PROBLEMS TO SOLVE:
A: Please print everything in the WebAssembly forum thread below from "Yes, I agree" down to "to store it.".
B: Answer these questions about the WebAssembly forum thread below:
(i) Which type do HerrCai0907 and CountBleck agree best fits the described need?
(ii) What type name does sasq64 suggest, and as what would it be stored?
(iii) Which compile options does sasq64 currently use?
C: Go on with the WebAssembly forum thread below, starting after its final comment.

EXCERPTED TEXT:
Maybe you can describe the high level requirement. For example, what kind of native functions. Then we can discuss more generically. As your current description, it looks like externref.

CountBleck commented 3 months ago

Yes, I agree with @HerrCai0907 in that the type that best fits your description is externref. However, externref can't be a class field, because storing values requires them to have an in-memory representation, which externref, being opaque, lacks. If you could store them in memory, it would defeat the whole point (since you could modify it there and load it back).

sasq64 commented 3 months ago

Well I would probably need to store it.

Thinking more about it I guess the clearest would maybe be a type opaque_ptr, that is stored as a u64 or u32 (configurable depending on host) and where the AS side is not allowed to write values into it.

MaxGraey commented 3 months ago

I think you're making up some very far-fetched problem. No one has ever had this problem before. Everyone used usize or u32 for pointers for FFI because WebAssembly itself can address only within 32-bit space (practically nobody supports multi-memory with 64-bit linear space now). Other languages also don't use anything like this for addressing. I think this is because you have not fully understood what linear memory is in WebAssembly and that it cannot be directly mapped from host memory space and vice versa. In any case, you will have to do some actions to normalize the host address space into WebAssembly's linear-indexed space, regardless of the width of the host address word itself

sasq64 commented 3 months ago

I think I just wasn't clear on my use case.

I don't care about pointers/memory in web assembly space at all. I create objects on the native side and just need the wasm/AS side to hold them.

Like, in C I have defined and exported

Button* create_button();
void set_button_color(Button*, uint32_t col);

and from AS I call this like

let btn = env.create_button();
env.set_button_color(btn, 0xff00ff);

The way I handle that now is to generate prototypes like

export declare function create_button(): object

and compile with --use=object=u64 or --use=object=u32 depending on my host platform.

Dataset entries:
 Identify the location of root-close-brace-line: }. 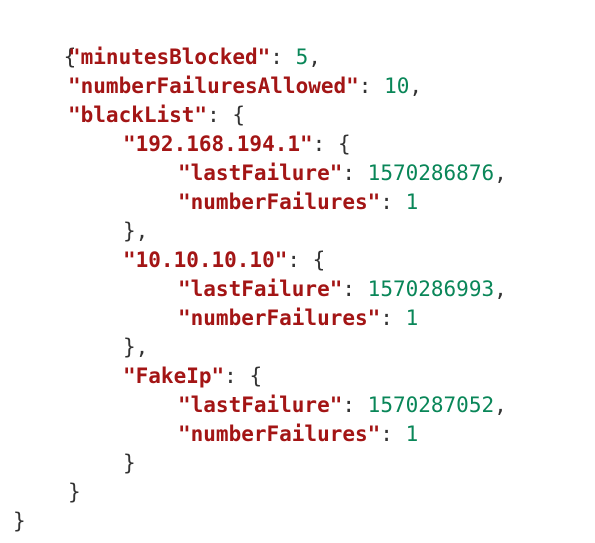
(13, 522).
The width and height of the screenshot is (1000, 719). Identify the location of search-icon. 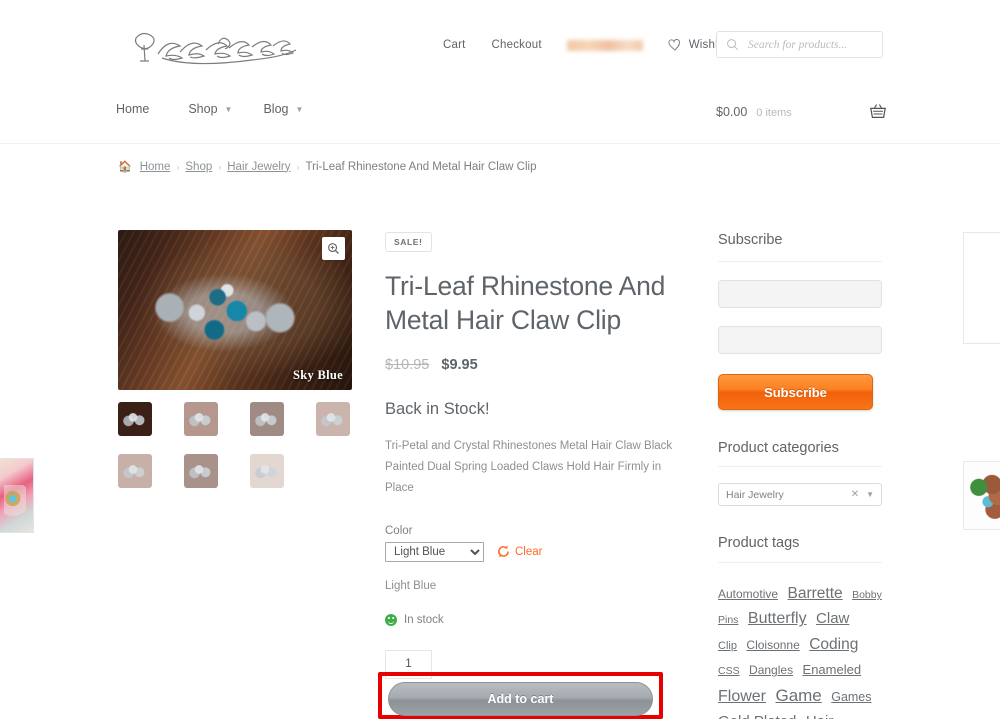
(733, 45).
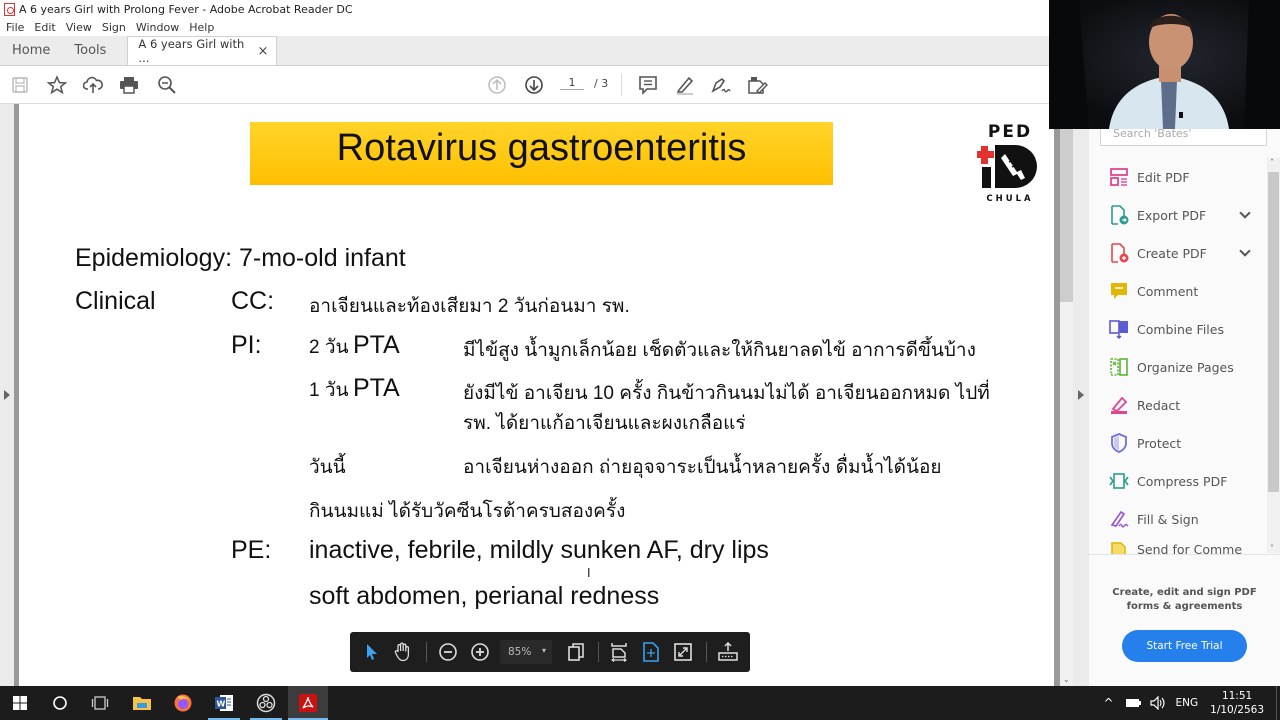 The height and width of the screenshot is (720, 1280). I want to click on pi-day-today: วันนี้, so click(328, 468).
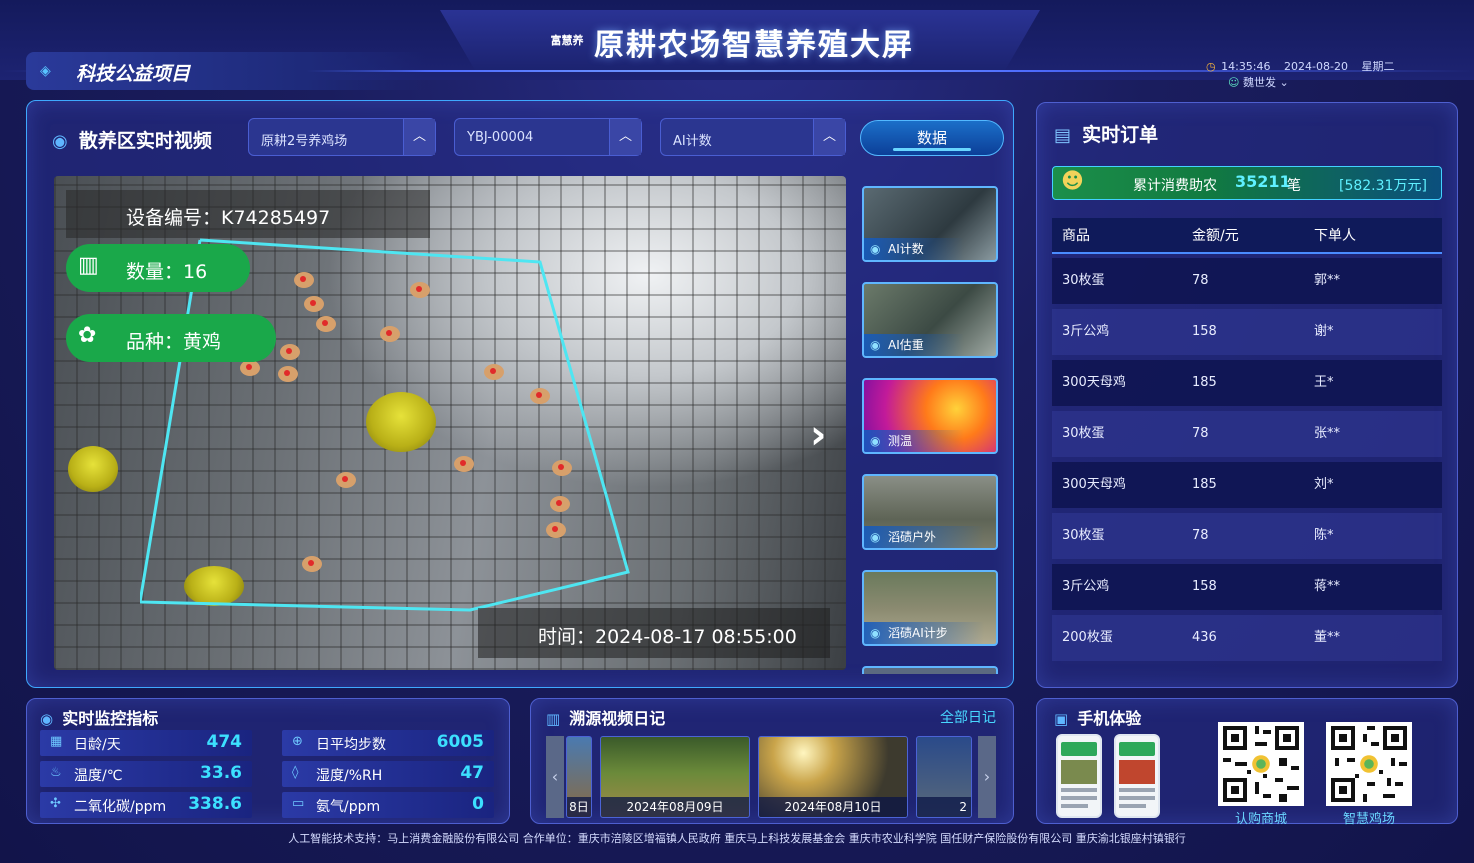  Describe the element at coordinates (350, 776) in the screenshot. I see `metric-label: 湿度/%RH` at that location.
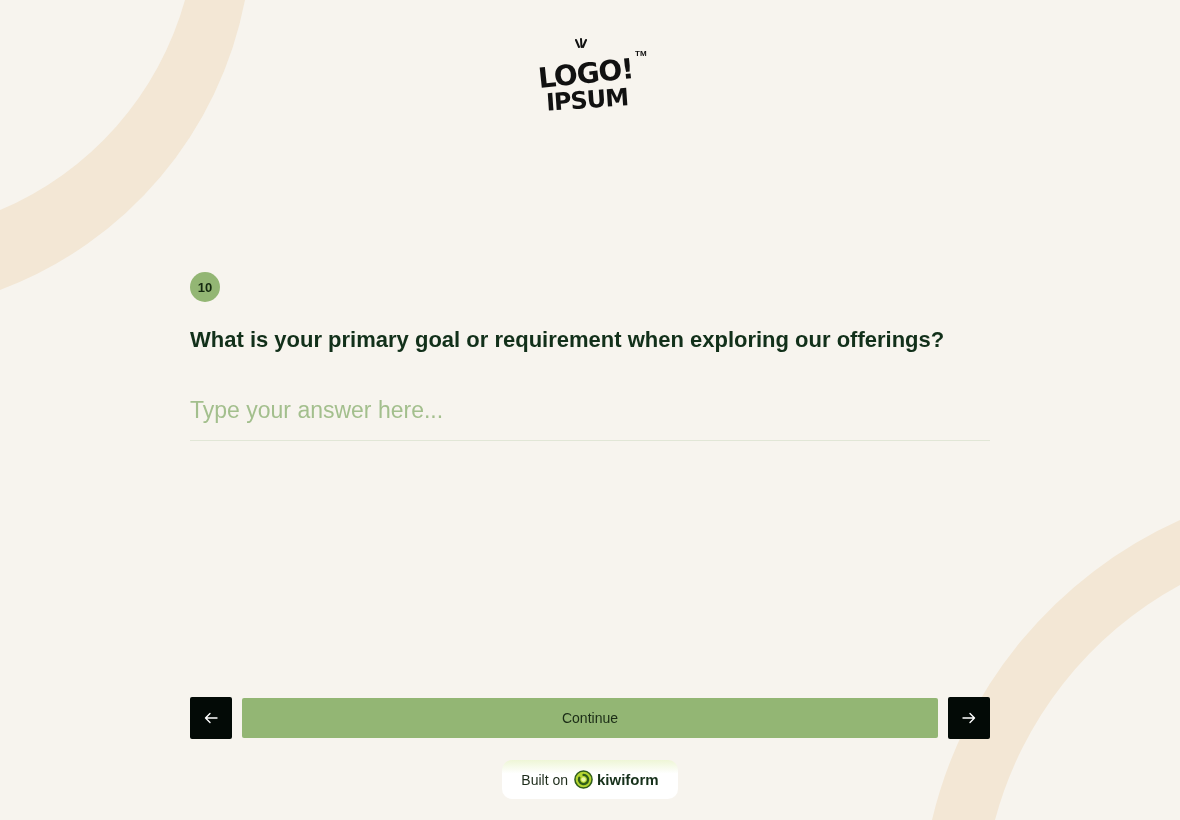 The image size is (1180, 820). I want to click on built-on-badge: Built on kiwiform, so click(590, 780).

ANSWERS FOR THIS EXERCISE:
A:
Yes, I agree with @HerrCai0907 in that the type that best fits your description is externref. However, externref can't be a class field, because storing values requires them to have an in-memory representation, which externref, being opaque, lacks. If you could store them in memory, it would defeat the whole point (since you could modify it there and load it back).

sasq64 commented 3 months ago

Well I would probably need to store it.

B:
(i) externref
(ii) opaque_ptr, stored as a u64 or u32 depending on the host
(iii) --use=object=u64 or --use=object=u32, chosen by host platform

C:
(I repurpose object to let typescript aware editors to not show hundreds of errors for an unknown type).

MaxGraey commented 3 months ago

declare type opaque = number?

But again, it doesn't matter what bitness the host platform has, in any case WebAssembly can only address 32-bit linear space at the moment

sasq64 commented 3 months ago

The size of pointers on the host matters only because I need to store them in the correct sized type on the WASM side, and make sure they are passed correctly from the host (which is a bit tricky with WAMR).

And the size of the WASM memory space does not matter at all.

HerrCai0907 commented 3 months ago

You should use u64 to store host pointer if you want to consider compatibility for 64bit host machine and 32bit host machine. Otherwise it is not a reusable wasm module in different host.

sasq64 commented 3 months ago

The problem is that a native function void hey(void* ptr) will need a different signature depending on the host. I would have to wrap all functions that takes pointers like;

void hey2(uint64_t data) {
  assert(data & 0xffffffff00000000 == 0);
  hey((void*)data);
}

And the default target is a 32-bit microcontroller so I don't like the added indirection and complexity just to support the desktop (debug) version...

But ideally, yes, I would like to avoid a "dynamic" type like this.

HerrCai0907 commented 3 months ago

I recommend to use externref for this case.

sasq64 commented 3 months ago

As mentioned above I will probably eventually want to store it, so I don't want to use that.

dcodeIO commented 3 months ago

Just in case it's useful: If necessary, could also emulate what externref + a table would natively provide by maintaining a custom index => ptr mapping on the host side and passing only the (32-bit) index through Wasm. By passing around the index, the Wasm can't somehow corrupt a pointer value.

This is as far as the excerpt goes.